* Selected text:
Posted by Karen_kay on January 3, 2004, at 22:42:45
In reply to (Long) He's not suppose to ask leading questions » Karen_kay, posted by DaisyM on January 1, 2004, at 14:07:41
I wish I knew how to flood my memories, or lack of. I've tried looking at photos, but I only end up feeling anxious. And when I think about things, not even consciously, I only feel anxious. Nothing else. Not anger, not saddness, NOTHING!! Just anxious! I just want that to go away, I'd be fine if it were replace with some sort of emotion. I'd feel human. Then sometimes I do feel angry, but towards my therapist, not him. That bothers me. Maybe because my therapist is the one who brought all of this up (not to say that he brought it up, but he brought it out).
But, the thing is that he doesn't let it go. In the last session he was being "direct" and I was sitting there taking it and he said "But you control the session and you can tell me to stop if you want to and that's how this relationship is different than the one you had with him. You can speak up and say no and I'll stop if you want me to." And I did want him to but I just don't think he realizes how very similar I see him to a father and I just couldn't tell him to shut up. I just wanted him to stop. I wanted to disappear. It jsut felt like the exact same thing all over again. The same thing I go through with my boyfriend when he wants to have sex and I just can't say no, even though I want to say no. I just can't speak. My voice just won't let me. And the experience is so horrible. It isn't that I'm not assertive.

* Your assignment: In the forum post above, what does the writer say happens when looking at photos?

* The data:

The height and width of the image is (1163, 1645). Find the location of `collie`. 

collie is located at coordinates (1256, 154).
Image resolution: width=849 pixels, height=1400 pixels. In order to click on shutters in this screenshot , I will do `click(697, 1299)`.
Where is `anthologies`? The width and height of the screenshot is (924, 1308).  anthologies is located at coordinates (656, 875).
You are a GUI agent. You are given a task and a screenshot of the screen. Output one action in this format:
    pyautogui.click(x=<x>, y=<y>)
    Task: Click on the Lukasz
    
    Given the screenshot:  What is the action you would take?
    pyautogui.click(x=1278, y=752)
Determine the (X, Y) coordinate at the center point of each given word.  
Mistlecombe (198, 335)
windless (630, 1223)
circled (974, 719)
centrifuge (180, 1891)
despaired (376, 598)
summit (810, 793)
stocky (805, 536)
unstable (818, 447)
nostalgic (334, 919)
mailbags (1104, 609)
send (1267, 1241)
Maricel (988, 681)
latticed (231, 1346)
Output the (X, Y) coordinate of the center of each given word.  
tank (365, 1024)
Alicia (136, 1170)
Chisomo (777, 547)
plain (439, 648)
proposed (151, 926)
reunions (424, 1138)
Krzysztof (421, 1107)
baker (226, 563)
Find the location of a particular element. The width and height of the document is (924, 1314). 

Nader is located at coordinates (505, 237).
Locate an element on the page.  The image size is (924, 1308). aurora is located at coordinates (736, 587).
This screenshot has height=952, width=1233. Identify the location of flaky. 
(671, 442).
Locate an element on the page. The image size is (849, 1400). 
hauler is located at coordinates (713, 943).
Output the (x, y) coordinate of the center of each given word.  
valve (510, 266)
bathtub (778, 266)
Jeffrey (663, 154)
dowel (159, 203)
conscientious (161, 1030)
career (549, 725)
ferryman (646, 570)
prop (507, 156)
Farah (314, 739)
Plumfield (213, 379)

* Answer area: The writer ends up feeling only anxious.